| Textausschnitt |

------

Bis zum 20. September 2017 sind mehr als 23 000 Personen auf Grundlage der am 20. Juli 2015 vereinbarten Regelung und der EU-Türkei-Erklärung umgesiedelt worden. Weitere Schutzbedürftige wurden von den Mitgliedstaaten im Rahmen ihrer nationalen Programme neu angesiedelt.

(8)

Allein im Jahr 2016 haben die Mitgliedstaaten 14 205 Flüchtlinge neu angesiedelt. 2015 betrug die Zahl der Neuansiedlungen 8 155, 2014 waren es 6 550 und im Zeitraum 2010-2013 rund 4 000-5 000 pro Jahr. Der Anstieg zeigt den Mehrwert und das Potenzial der Zusammenarbeit und Koordination auf EU-Ebene im Bereich Neuansiedlung auf. Er verdeutlicht aber auch, wie wichtig eine angemessene finanzielle Unterstützung der Neuansiedlungsbemühungen aus dem EU-Haushalt ist, da aus diesem für die Jahre 2014-2017 293,3 Mio. EUR bereitgestellt wurden.

(9)

------

| Bereitgestellte Angaben |
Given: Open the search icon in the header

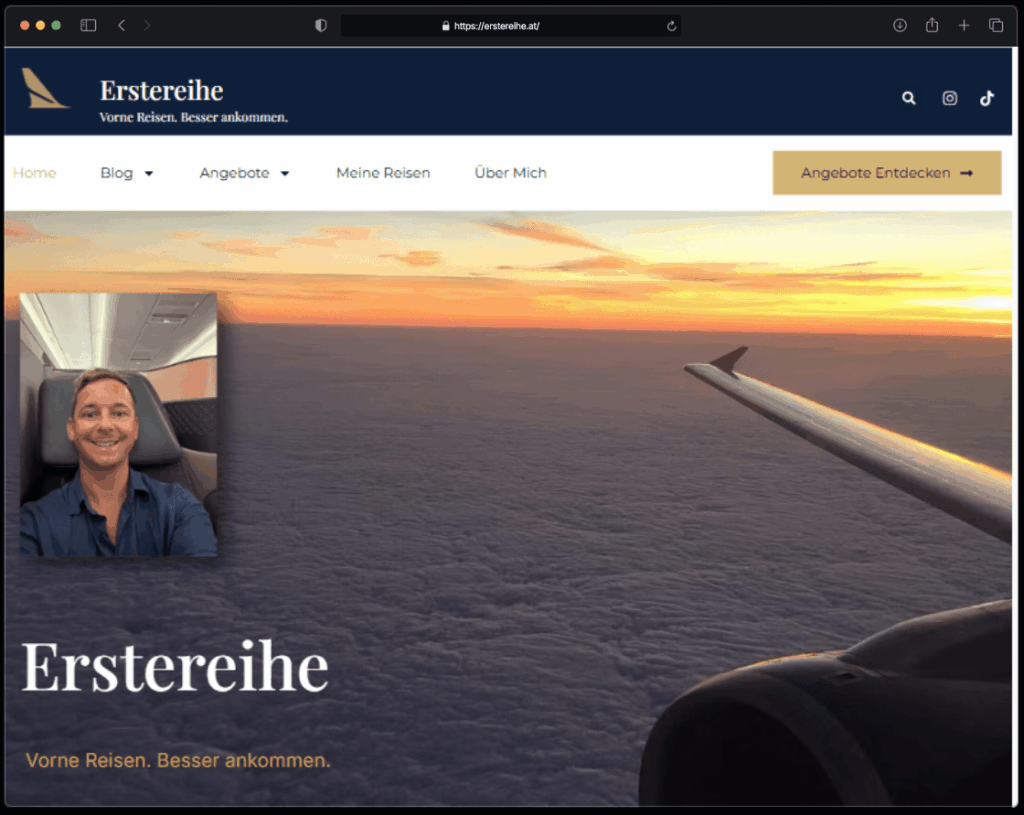Looking at the screenshot, I should (x=908, y=98).
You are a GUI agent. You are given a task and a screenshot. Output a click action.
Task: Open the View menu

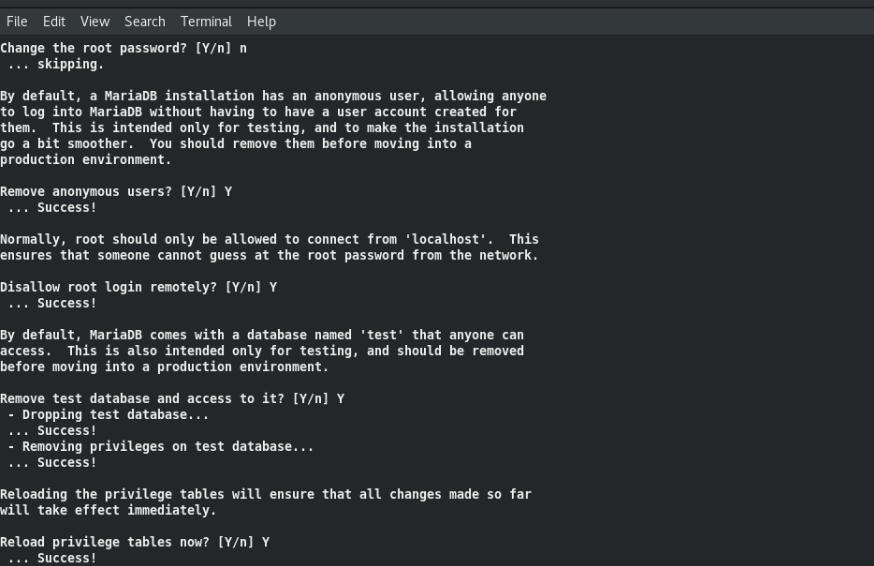coord(95,21)
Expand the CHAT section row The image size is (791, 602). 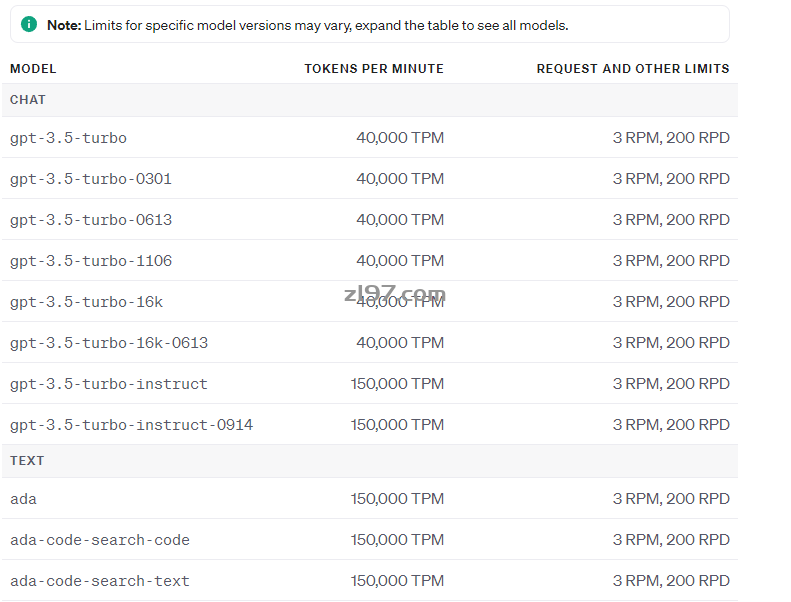[28, 100]
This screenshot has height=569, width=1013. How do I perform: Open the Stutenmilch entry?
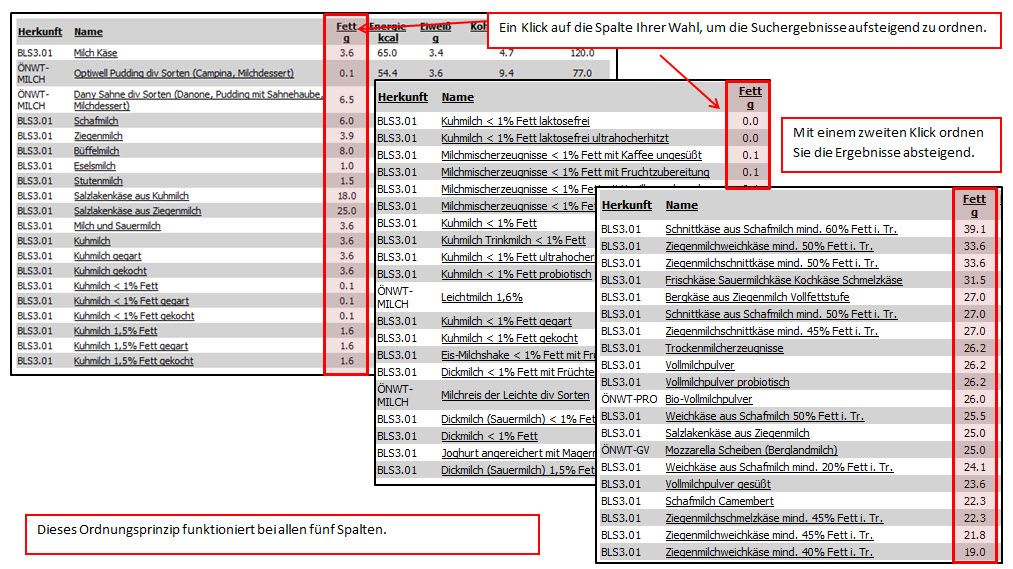pos(98,181)
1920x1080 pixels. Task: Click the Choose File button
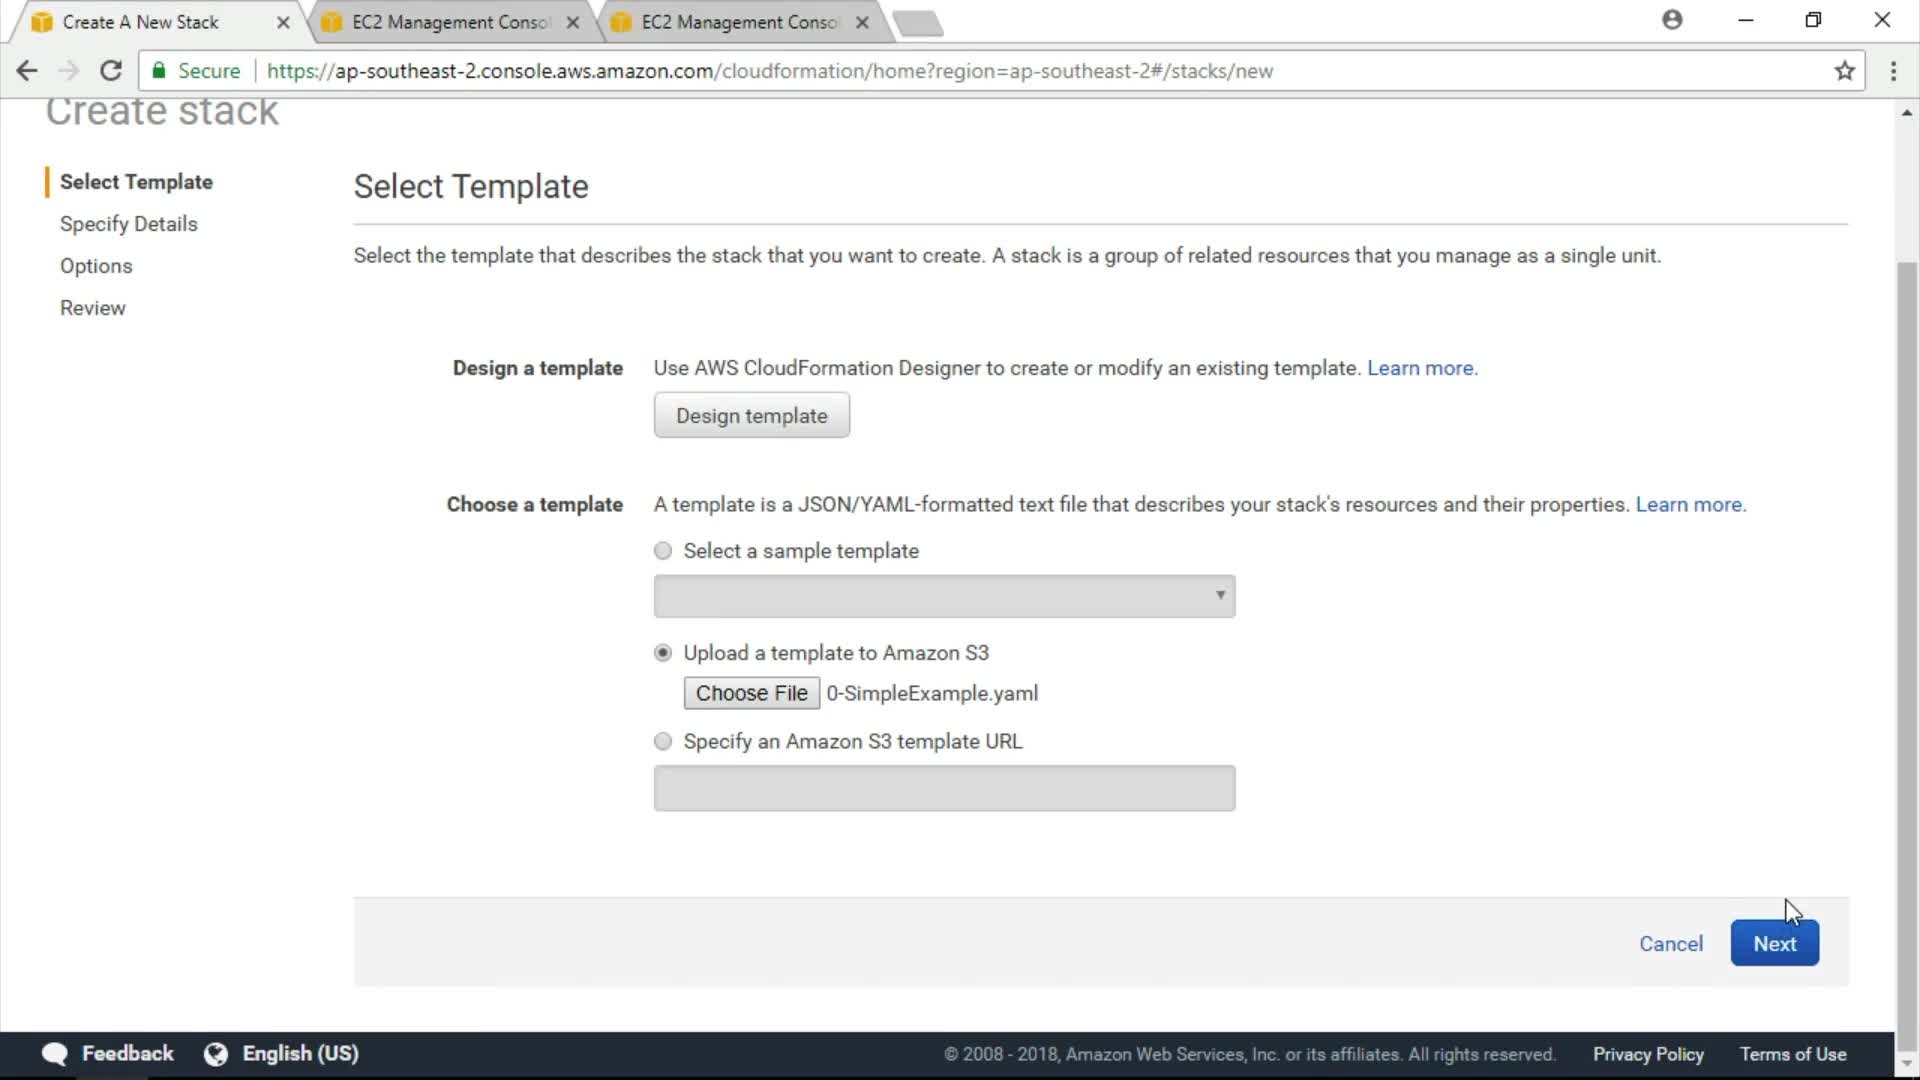coord(751,693)
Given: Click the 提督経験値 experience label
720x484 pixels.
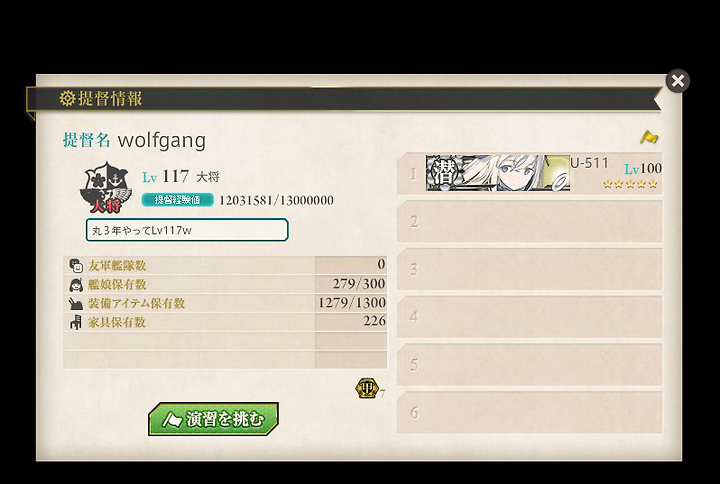Looking at the screenshot, I should (177, 200).
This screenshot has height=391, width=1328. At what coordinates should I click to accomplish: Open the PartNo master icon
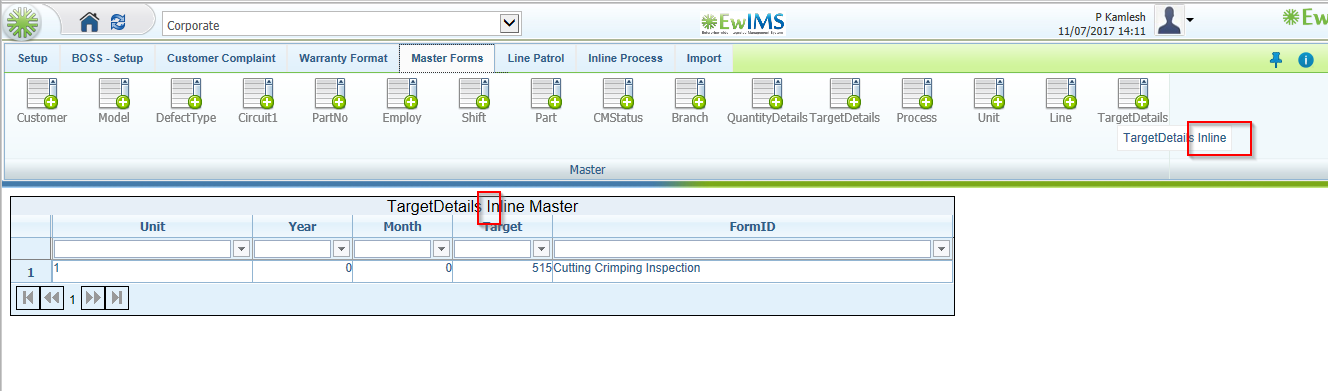click(330, 93)
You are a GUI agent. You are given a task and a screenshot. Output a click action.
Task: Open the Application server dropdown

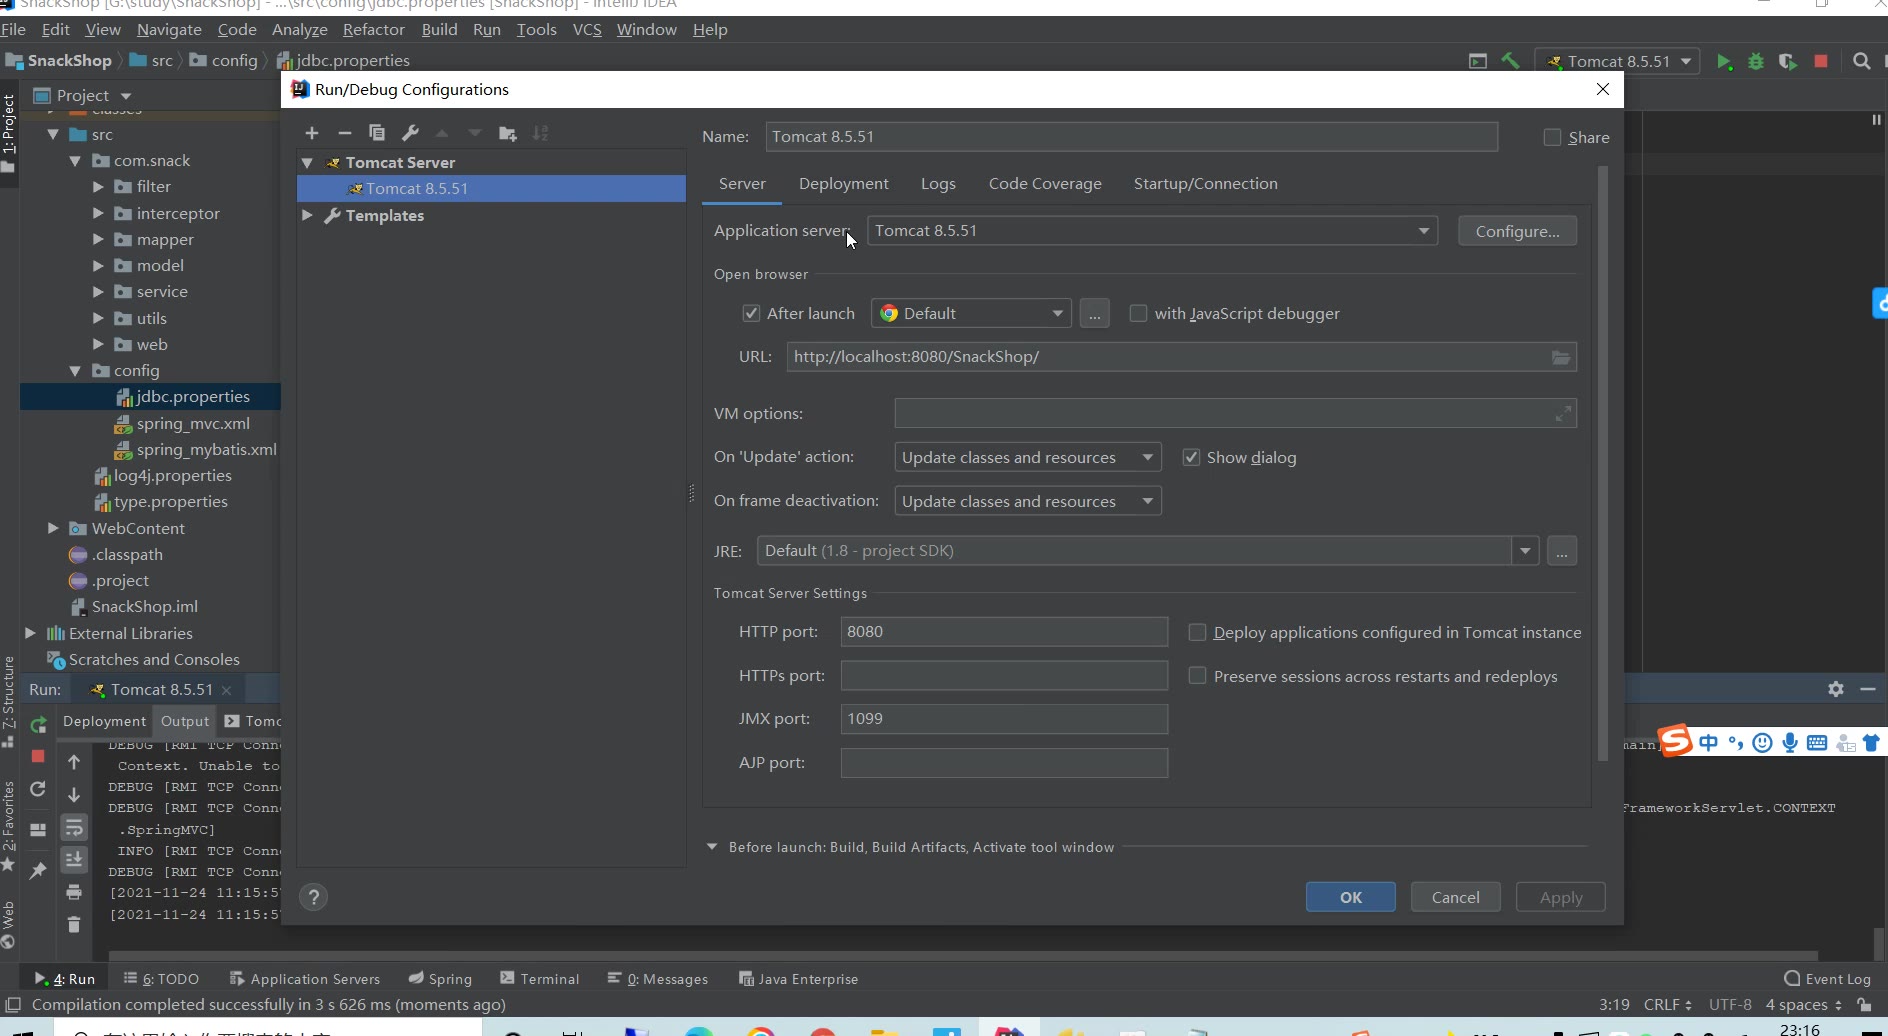(x=1152, y=231)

------

| Aufgabe 1 |
Beantworte die folgenden Fragen mithilfe des Textausschnitts.
(a) Wie viele Personen waren bis zum 20. September 2017 auf Grundlage der Regelung vom 20. Juli 2015 und der EU-Türkei-Erklärung umgesiedelt worden?
(b) Wie viele Flüchtlinge haben die Mitgliedstaaten im Jahr 2016 neu angesiedelt?
(c) Welcher Betrag wurde für die Jahre 2014-2017 aus dem EU-Haushalt bereitgestellt?
| Aufgabe 2 |
Schreibe alles aus dem Textausschnitt von „Bis zum 20. September“ bis hinunter zu „Programme neu angesiedelt.“ wortwörtlich ab.
Die Einträge haben mit dem Textausschnitt nichts zu tun.

| Fertige Antwort 1 |
(a) Mehr als 23 000 Personen.
(b) 14 205 Flüchtlinge.
(c) 293,3 Mio. EUR.

| Fertige Antwort 2 |
Bis zum 20. September 2017 sind mehr als 23 000 Personen auf Grundlage der am 20. Juli 2015 vereinbarten Regelung und der EU-Türkei-Erklärung umgesiedelt worden. Weitere Schutzbedürftige wurden von den Mitgliedstaaten im Rahmen ihrer nationalen Programme neu angesiedelt.